Renewable energies (solar, wind, biomass, hydro-power, geothermal) display strong variability in availability and high spatial dispersion. Their penetration in the energy mix leads countries to reflect about options allowing to make their electrical system more flexible and to decrease the risks of blackouts. The evolutions in the fields of computing and telecoms make technological innovations, for instance smart grids, possible. Electrical networks are more and more instrumented (sensors, probes) and this allows to obtain new information on the consumers and on production availability. Progress in network communications should make these data available for (real time) computations giving new opportunities for control and optimization strategies.
The electrical system will be much more complex than today, with a multiplicity of actors, of flows and stocks, and a strong variability: scattered and higly variable production, decentralized storage (accumulators), adaptive management of the demand (``diffuse effacement''). From the energies management point of view, this will definitely require to work on dynamical systems consisting of numerous interconnected subsystems, and subjected to strong uncertainties. The challenge is to develop ways and methods of management to allow to save resources in the supply of the service, but also to guarantee a safe management (blackout). Environmental issues will also compel us to introduce specific types of constraint in the optimization framework.
Optimization is challenged by the complexity of the emerging electrical systems, displaying large size, dynamical aspects, and uncertainties.
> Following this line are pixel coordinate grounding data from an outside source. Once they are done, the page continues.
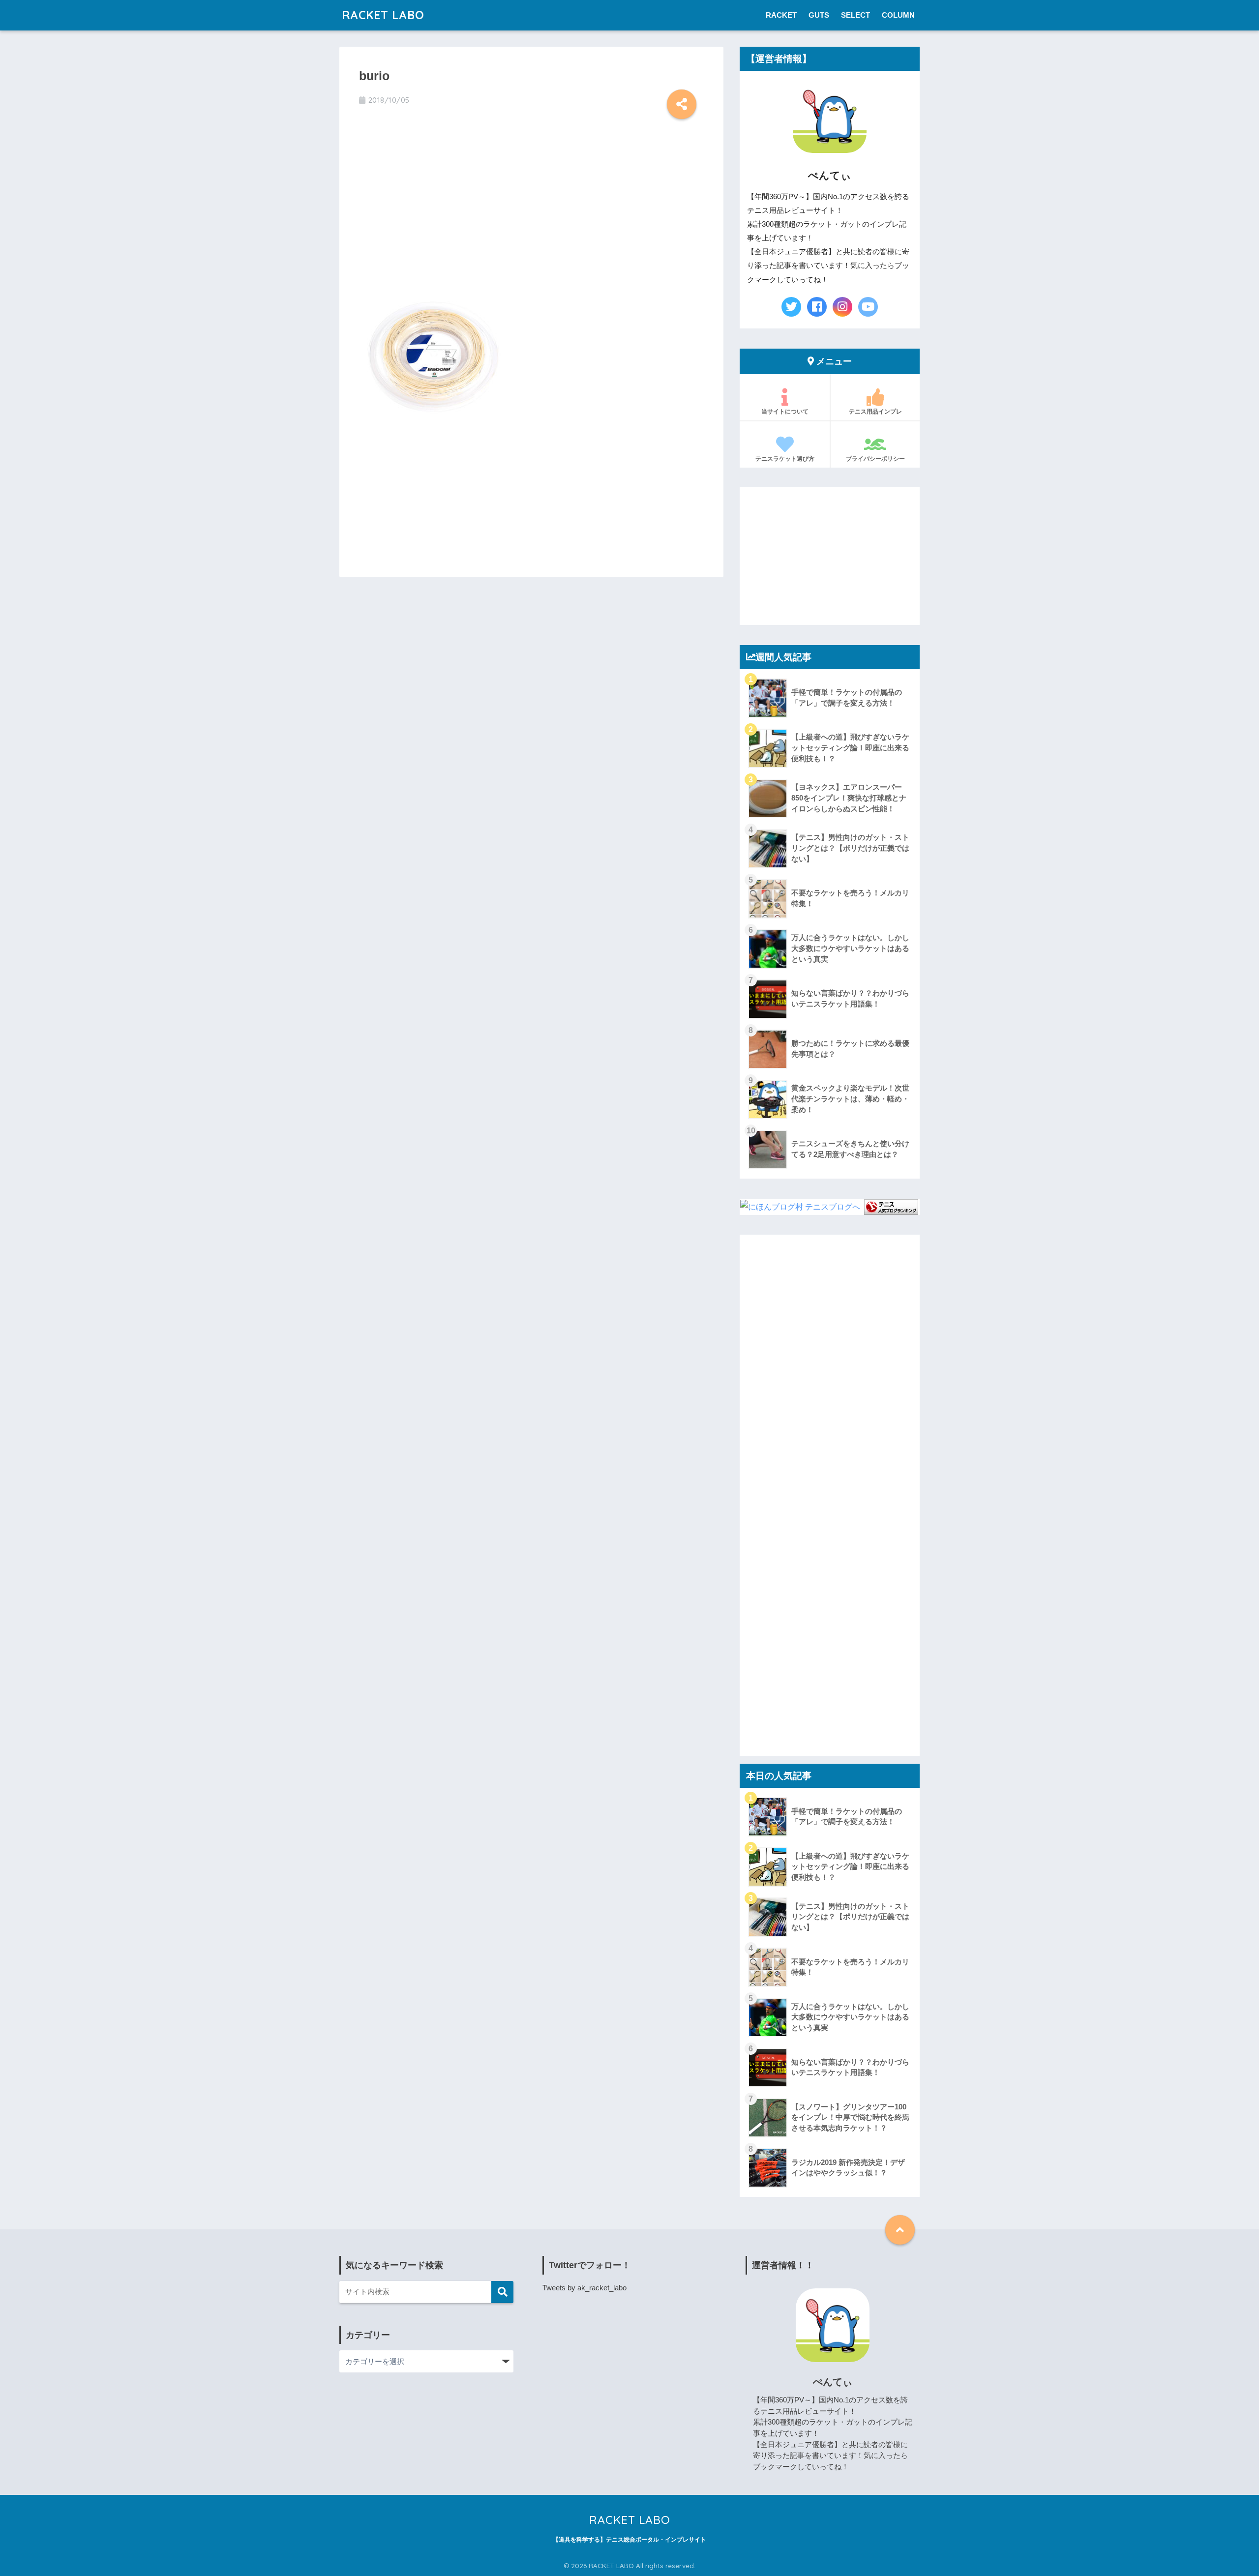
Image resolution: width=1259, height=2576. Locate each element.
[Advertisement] (531, 205)
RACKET (781, 15)
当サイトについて (785, 411)
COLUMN (898, 15)
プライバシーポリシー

To tackle problems with those three characteristics, decentralized optimization methods, and especially decomposition-coordination approaches, may prove particularly adapted.
In economy, it is long established that, under proper conditions, a Pareto optimum can be decentralized by an appropriate price system under budget constraints. These prices are obtained by tatonnement (trial and error, market). In mathematics, the decomposition-coordination methods for the optimization of deterministic dynamical systems consist in decomposing the system into units managed individually; the coordination is made by various approaches, like prices or quantities transmitted to the decentralized units, and adaptively given by a higher level Uzawa algorithm .
Notice that, in power systems, the decomposition is natural, with consumption and generation decision centers identified (in other problems, decomposition is looked after, like in Benders or Dantzig-Wolfe algorithms used in Operations Research). In addition, a coordinator may also be quite natural like ERDF in the French systems dealing with different energy producers (companies such as EDF, GDF-Suez, etc.).
We can see the decomposition-coordination by prices as an adaptive dynamic pricing allowing to decentralize the global optimum of a central planner. In the presence of uncertainties, the difficulty comes from the fact that these prices become random variables, and that their calculation turns out to be numerically prohibitive. Recent techniques have been developed to tackle decomposition-coordination in the stochastic framework [5,1].
The central idea is that, at every node in the network, the satisfaction of the demand by a supply is replaced by a constraint of satisfaction on average, conditional on some proper information. This method has already been tested for a single coupling constraint, with convincing results. The stake is to extend such methods to multiple local constraints, for appropriate selections of information patterns (which may vary locally).
What is more, environmental issues on the one hand, and safety questions (blackouts) on the other will compel us to introduce certain types of constraints (in probability) and risk (risk measures) in the optimization framework. Here too, specific mathematical approaches (stochastic viability ) and algorithms have been recently developed and tested on small scale problems. Their extension to networks is under consideration.